To be clear, when I talk about empathy so far, I'm not talking about effortful empathy, like “Walk a mile in Bob's shoes”, as the saying goes. I'll get back to effortful empathy later. Instead this is like, Try looking at a chair and seeing it not as a chair, but rather as a bunch of meaningless lines and colors. It's very difficult. Not impossible, but very difficult. We just recognize things when we see them, we activate those concepts, it's automatic. So by the same token, if you recognize a sound as a laughing sound, my claim is that you just naturally get just a little glimpse in your head of a light-hearted, playful mood, and the other concepts that go with that.

So here you are. You’re in pain, hurt and scared. And you tell your friend Bob about it, and he just laughs at you. Ouch. Maybe it pisses you off, maybe it crushes you, but I sure bet you feel something! This is a great example of a social emotion. So the question from the beginning of this talk is: what's the chain of events in your brain that leads to that feeling? What's the proximate cause?

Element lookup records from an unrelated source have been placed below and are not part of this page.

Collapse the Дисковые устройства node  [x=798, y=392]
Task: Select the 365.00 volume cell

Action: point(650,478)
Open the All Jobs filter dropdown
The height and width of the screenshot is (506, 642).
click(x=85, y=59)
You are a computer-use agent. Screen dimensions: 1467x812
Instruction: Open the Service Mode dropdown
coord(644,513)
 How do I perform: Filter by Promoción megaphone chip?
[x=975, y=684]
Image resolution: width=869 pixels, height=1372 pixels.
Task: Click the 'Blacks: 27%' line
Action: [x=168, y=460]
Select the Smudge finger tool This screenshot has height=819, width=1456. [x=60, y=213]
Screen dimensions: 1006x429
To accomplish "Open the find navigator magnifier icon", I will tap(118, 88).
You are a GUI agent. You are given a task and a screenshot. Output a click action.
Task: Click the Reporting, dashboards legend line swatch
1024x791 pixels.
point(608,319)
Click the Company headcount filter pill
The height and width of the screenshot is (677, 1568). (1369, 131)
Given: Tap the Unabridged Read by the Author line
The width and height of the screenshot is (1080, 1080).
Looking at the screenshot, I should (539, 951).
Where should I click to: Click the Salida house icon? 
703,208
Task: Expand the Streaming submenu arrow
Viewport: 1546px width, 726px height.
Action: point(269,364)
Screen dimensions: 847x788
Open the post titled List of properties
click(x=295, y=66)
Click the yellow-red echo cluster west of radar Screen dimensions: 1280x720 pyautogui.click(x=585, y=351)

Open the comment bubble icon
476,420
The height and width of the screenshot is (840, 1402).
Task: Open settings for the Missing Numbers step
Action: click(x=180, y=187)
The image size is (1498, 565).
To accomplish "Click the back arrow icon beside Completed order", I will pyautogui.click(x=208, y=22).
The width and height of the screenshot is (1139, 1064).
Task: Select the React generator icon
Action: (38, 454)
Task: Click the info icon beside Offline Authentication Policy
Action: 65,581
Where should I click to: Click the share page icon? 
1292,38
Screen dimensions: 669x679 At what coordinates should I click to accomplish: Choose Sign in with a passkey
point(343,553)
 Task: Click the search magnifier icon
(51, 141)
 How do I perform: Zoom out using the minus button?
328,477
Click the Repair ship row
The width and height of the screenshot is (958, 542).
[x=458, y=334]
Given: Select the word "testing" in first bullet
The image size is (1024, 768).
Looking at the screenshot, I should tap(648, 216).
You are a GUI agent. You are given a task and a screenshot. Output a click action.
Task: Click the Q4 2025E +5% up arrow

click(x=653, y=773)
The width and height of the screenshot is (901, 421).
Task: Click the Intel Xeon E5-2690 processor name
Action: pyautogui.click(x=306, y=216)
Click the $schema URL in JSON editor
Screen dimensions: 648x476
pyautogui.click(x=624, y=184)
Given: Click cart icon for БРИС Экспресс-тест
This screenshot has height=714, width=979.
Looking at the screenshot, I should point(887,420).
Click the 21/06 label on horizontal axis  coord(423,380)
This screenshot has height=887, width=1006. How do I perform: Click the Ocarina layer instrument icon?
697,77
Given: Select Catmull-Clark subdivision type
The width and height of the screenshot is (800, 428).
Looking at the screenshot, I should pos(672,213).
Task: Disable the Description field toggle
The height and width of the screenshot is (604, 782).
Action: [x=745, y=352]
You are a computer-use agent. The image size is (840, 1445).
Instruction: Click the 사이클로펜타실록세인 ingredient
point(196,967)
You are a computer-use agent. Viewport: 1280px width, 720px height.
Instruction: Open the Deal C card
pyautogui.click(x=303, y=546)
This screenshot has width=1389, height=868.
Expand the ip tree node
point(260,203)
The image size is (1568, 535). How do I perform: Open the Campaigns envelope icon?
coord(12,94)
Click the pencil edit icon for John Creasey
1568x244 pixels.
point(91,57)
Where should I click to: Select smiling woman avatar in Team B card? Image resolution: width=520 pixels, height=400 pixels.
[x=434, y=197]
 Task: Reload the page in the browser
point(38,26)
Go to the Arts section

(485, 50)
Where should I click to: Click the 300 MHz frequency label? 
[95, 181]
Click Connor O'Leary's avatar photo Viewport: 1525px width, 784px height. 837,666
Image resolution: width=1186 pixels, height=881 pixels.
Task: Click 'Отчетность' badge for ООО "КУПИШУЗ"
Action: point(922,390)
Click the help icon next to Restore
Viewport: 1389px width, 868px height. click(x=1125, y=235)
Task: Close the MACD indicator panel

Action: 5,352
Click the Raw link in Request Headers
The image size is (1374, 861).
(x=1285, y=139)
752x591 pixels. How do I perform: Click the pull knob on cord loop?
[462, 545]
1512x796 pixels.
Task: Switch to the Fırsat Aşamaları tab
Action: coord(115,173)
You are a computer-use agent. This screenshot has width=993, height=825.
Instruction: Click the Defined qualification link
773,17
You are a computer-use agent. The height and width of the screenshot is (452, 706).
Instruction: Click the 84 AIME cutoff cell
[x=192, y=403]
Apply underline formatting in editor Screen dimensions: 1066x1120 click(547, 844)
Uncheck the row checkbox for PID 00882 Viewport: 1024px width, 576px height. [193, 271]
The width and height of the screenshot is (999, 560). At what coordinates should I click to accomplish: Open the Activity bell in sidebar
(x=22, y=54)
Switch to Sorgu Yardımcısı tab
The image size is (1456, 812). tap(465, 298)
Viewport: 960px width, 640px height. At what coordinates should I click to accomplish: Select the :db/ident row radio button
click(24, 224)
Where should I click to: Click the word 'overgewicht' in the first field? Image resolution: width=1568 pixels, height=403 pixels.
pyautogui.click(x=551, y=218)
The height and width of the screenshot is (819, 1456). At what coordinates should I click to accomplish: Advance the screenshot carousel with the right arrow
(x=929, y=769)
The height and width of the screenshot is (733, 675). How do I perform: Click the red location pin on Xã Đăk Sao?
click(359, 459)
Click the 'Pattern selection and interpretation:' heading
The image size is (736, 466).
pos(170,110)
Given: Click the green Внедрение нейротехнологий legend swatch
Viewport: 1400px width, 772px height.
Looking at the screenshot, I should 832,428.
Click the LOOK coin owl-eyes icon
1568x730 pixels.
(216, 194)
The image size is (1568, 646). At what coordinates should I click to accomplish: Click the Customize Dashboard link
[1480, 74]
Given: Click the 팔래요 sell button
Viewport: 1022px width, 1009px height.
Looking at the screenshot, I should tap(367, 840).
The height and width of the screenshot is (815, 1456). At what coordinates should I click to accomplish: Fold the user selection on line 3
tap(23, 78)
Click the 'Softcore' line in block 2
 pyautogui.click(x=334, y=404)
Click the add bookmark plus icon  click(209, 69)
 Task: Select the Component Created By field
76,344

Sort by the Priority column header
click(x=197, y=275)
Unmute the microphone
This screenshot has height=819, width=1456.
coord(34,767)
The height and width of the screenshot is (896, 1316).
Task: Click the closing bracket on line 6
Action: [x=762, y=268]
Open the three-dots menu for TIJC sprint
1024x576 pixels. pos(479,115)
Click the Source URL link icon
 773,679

My hypothesis is that it's that little glimpse of a playful mood, within the empathetic simulation of Bob—I claim that's the most immediate and direct cause of your emotional reaction. I think when you’re feeling hurt and scared, there's a circuit in your brain that’s looking for an empathetic simulation of a playful feeling, along with some other signals and context, and if it sees that, it triggers this strong negative reaction, like with cortisol and negative valence.

So in general, yes I feel crushed that Bob is laughing at me, but more specifically, I feel that feeling most strongly right at the moment that I call up that little glimpse of Bob’s playful feeling. And the more that Bob’s playful feeling is vivid and salient in my mind, the more strongly I react.

So I want to put those little glimpses of empathetic simulation center stage, right at the core of how all our social instincts are implemented—maybe not the whole story, but the key ingredient. Like, if my friend is impressed by something I did, I feel proud, but I especially feel proud at the exact moment when I imagine my friend feeling that emotion. If my friend is disappointed in me, I feel guilty, but I especially feel guilty at the exact moment when I imagine my friend feeling that emotion. And conversely I feel like I can't really strongly summon those feelings in any other way. Maybe that’s just me—y'know, typical-mind fallacy—or maybe I’m bad at introspection, or it's misleading here. But that’s where I’m at right now.

Now again I want to distinguish these glimpses of empathy from real empathy, empathy in the everyday sense, like when you really try to “walk a mile in Bob’s shoes”. When you do that, you’re not just taking a glimpse at an empathetic simulation of Bob’s feelings, but rather you’re making that empathetic simulation very intense, so intense that it pushes aside whatever you were feeling before, like it fills your brain, so to speak. Now it’s a different context—not the "hurt and scared" context from before, those feelings were pushed away—so the empathetic simulation gives rise to a different emotional reaction. You probably wind up more sympathetic to Bob. You see where he’s coming from. Unless he's a psychopath, I guess.

Anyway, if this story is basically right, with the little glimpses of empathy, then I can start to imagine how to implement an algorithm for social instincts, although that’s still a bit of a long story that I won’t get into now. And I’m still hazy about some details, like maybe it’s not just empathetically simulated feelings, but there are other essential signals too, and if so, what are they? Oh and if I’m totally wrong, then back to the drawing board! So like I said before, this is brainstorming, go think about it and if you have any insights or ideas, let’s talk!